Day-to-day delivery detail: Emergency restrictions are logged immediately in the restrictive practice register with a 72-hour review requirement and named reviewer. The provider documents the reason for each restriction, alternative supports introduced (environment changes, routine stabilisation), and the reduction step expected by the next review. Where deprivation may apply, legal safeguard escalation is triggered.

How effectiveness is evidenced: Restrictions step down according to plan, safeguarding oversight is documented, and the provider can show inspectors that restriction is controlled, reviewed and reduced rather than left to drift.

Commissioner expectation

Commissioners will expect providers to demonstrate inspection readiness as part of ongoing assurance. They look for evidence packs, governance records, and real examples showing that restriction is managed lawfully and reduced. Commissioners are also sensitive to reputational and legal risk: gaps in DoLS/LPS compliance or restrictive practice governance often trigger contract assurance activity.

Regulator and inspector expectation (CQC)

CQC expects providers to protect rights while keeping people safe, with strong evidence of least-restrictive practice. Inspectors will test staff knowledge, check whether care plans match practice, and examine governance: registers, audits, action tracking and learning. Providers that can demonstrate restriction reduction over time, with stable safety outcomes, are more likely to be viewed as well-led and safe.
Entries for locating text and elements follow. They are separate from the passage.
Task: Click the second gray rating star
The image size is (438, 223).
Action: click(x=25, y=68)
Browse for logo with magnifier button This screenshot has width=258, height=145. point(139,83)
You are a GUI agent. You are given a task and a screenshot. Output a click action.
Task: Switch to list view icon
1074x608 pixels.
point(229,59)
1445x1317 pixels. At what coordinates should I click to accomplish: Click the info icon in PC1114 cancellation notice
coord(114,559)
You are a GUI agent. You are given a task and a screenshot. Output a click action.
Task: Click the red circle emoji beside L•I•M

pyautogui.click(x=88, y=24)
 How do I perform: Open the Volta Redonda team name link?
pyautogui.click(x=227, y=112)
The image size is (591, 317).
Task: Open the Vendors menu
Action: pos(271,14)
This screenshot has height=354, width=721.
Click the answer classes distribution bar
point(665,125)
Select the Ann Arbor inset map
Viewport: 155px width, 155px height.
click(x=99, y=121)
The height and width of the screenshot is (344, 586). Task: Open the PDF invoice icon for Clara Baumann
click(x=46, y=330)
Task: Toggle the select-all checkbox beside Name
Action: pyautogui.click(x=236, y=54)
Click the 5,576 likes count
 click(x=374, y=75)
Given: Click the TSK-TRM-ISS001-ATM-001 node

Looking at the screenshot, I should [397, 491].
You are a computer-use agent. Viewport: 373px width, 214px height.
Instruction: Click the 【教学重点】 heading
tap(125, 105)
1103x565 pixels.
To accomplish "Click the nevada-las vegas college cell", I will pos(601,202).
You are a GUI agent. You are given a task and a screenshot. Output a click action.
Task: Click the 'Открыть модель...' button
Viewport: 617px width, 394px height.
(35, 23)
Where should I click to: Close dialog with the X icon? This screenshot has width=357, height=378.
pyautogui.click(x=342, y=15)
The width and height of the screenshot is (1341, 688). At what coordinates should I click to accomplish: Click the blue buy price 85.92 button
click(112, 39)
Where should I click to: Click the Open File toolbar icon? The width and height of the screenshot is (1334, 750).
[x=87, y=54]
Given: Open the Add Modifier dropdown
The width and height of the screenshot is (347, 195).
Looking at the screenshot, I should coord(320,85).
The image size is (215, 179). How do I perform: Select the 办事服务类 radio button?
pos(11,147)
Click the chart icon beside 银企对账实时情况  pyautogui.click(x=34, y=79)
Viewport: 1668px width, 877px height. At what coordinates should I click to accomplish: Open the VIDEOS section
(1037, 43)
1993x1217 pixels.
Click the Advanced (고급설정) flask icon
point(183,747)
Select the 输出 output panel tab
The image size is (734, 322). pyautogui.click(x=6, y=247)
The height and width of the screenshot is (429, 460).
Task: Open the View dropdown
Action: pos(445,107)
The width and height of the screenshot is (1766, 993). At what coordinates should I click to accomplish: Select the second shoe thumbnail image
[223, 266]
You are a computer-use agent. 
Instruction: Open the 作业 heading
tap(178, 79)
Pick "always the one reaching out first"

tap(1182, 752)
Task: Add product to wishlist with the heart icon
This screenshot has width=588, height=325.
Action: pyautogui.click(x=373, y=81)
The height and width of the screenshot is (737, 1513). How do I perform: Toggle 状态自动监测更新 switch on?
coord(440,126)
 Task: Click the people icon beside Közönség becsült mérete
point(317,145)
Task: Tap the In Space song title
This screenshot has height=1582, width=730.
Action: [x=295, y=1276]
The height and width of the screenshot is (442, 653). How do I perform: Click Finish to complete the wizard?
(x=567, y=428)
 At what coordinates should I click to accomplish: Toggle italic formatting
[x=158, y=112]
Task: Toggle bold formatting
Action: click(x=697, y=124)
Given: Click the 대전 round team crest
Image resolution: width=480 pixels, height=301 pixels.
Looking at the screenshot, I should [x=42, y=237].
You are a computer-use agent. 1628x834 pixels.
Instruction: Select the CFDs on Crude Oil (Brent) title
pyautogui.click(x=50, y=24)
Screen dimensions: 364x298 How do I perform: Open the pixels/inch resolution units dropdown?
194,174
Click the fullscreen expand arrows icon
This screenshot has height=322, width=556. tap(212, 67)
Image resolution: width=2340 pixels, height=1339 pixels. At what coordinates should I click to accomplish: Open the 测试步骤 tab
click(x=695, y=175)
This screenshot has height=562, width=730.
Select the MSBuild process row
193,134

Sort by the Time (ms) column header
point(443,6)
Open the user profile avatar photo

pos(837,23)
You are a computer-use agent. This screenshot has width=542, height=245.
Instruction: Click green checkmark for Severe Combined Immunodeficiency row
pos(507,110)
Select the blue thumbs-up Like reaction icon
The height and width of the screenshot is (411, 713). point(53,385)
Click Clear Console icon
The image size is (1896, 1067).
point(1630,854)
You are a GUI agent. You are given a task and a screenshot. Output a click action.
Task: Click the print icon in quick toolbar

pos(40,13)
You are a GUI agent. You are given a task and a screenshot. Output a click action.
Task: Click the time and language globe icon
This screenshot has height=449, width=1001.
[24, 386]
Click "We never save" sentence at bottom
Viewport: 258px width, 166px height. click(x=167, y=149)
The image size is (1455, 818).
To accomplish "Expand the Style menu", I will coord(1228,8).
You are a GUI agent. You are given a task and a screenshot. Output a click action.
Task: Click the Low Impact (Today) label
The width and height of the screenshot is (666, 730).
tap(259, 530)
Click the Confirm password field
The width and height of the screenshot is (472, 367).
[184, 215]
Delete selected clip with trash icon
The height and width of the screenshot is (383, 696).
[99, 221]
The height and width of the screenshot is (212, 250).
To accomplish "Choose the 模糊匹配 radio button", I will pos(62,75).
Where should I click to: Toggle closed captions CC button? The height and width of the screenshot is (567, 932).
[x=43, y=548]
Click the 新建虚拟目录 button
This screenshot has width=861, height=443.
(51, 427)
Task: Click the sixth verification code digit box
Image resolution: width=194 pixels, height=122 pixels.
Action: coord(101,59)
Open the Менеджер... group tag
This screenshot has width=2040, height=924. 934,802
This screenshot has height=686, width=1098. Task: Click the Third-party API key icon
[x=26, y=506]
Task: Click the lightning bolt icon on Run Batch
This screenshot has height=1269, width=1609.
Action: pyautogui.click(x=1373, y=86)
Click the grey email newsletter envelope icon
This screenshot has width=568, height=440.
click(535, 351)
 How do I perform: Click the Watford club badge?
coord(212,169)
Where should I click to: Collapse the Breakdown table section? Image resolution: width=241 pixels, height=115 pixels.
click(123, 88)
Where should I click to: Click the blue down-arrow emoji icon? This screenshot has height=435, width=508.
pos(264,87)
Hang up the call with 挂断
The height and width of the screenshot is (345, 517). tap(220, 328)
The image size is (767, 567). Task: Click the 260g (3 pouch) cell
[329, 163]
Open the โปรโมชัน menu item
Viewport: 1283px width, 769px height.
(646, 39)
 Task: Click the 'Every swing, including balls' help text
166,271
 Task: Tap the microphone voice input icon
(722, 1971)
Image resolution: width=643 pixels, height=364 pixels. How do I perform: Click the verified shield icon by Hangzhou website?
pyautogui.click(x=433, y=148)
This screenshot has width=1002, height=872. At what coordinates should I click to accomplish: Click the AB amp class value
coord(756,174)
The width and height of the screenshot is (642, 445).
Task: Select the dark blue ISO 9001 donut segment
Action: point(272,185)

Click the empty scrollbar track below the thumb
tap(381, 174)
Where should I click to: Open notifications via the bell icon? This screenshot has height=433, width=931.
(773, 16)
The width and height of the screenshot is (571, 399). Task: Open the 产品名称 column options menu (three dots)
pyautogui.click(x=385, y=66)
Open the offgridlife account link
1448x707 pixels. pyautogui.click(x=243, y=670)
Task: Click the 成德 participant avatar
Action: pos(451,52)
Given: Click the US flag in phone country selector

Governance checks to complete before inspection

  • Register accuracy check: restrictions and deprivation status reflect current practice.
  • Review compliance: review dates are met and changes are documented.
  • Condition compliance: DoLS/LPS conditions translated into daily actions.
  • Staff readiness: staff can explain restrictions and reduction plans.
  • Learning evidence: audits and incidents lead to measurable improvement.

What good looks like

Good inspection readiness is visible in daily practice: restrictions are specific, justified, reviewed and reducing; safeguards are applied correctly; staff can explain what they do and why; and governance can evidence oversight and learning. That combination is what inspectors recognise as safe, rights-respecting, well-led practice.